Stan Karp, an experienced teacher who retired and now works for the Education Law Center, here describes the state’s decision to give “fiscal control” to Newark, but not control over instruction, personnel, operations, or governance. What this means is unclear. The board cannot hire or fire the superintendent. What power was transferred? No one knows.
He writes:
Small Step Toward Local Control in Newark
Newark parents and community advocates seeking to end the State’s 18-year takeover of the district’s public schools won a small, but significant victory, this week. At a June 4 court hearing on a legal challenge to the State’s continued control, the Assistant Attorney General representing the State announced that Education Commissioner Chris Cerf would open discussions about restoring district control over fiscal management.
The move is a partial step under the State’s complicated takeover law, which provides for restoring local control in any of five areas monitored by the State’s QSAC (Quality Single Accountability Continuum) review process: governance, fiscal management, operations, personnel, and curriculum & instruction. (Local control of “operations” was nominally returned in 2007.) In 2011, a State review gave the district passing scores in three of the four remaining areas, but Cerf declined to restore local authority in any area, citing the district’s low test scores.

_GOAL 1_
Name the five areas the Newark takeover piece says are monitored by the State's QSAC review process.
_GOAL 2_
According to the Newark takeover piece, why did Cerf decline in 2011 to restore local authority in any area? Answer in one or two sentences.
_GOAL 3_
Carry on the Newark takeover piece from its final sentence.
The lines that come next have no connection to the Newark takeover piece.

_DATASET SECTION_
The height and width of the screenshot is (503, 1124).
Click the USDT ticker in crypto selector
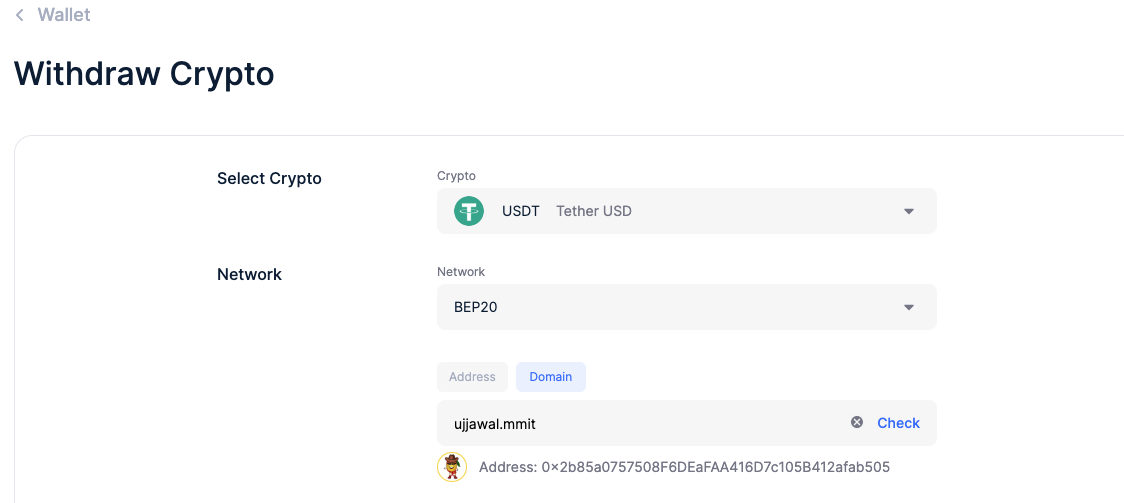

_RIGHT ANSWER 1_
Governance, fiscal management, operations, personnel, and curriculum & instruction.

_RIGHT ANSWER 2_
Cerf cited the district's low test scores. He did this even though a State review had given the district passing scores in three of the four remaining areas.

_RIGHT ANSWER 3_
Newark community groups and the locally-elected advisory Board challenged that decision in court, with Education Law Center representing the Coalition for Effective Newark Public Schools and attorney Gregory Stewart representing the Advisory Board.
The Commissioner responded by ordering another “interim” review that produced lower district scores and asking the Court to dismiss the challenge on the basis of the new lower scores. The Court refused. The State then pointed to fluctuations in district scores in multiple reviews to argue that the “sustained progress” required for restoring local control in any area was missing.
However, the district’s scores in fiscal management were consistently high across several reviews. This undercut the State’s case and apparently led to the State’s decision to consider restoring partial control over fiscal matters while retaining control over governance, personnel and curriculum and instruction. Such a step, while a modest victory for Newark advocates and community activists who have long been pressing for an end to the takeover, would have limited impact and falls well short of restoring local control of school policy to an elected Board in the state’s largest district.
Advocates await the court’s ruling as to whether Newark will regain local control over governance – including the ability to hire and fire the superintendent. In the meantime, struggles between the local Advisory Board and State district superintendent continue.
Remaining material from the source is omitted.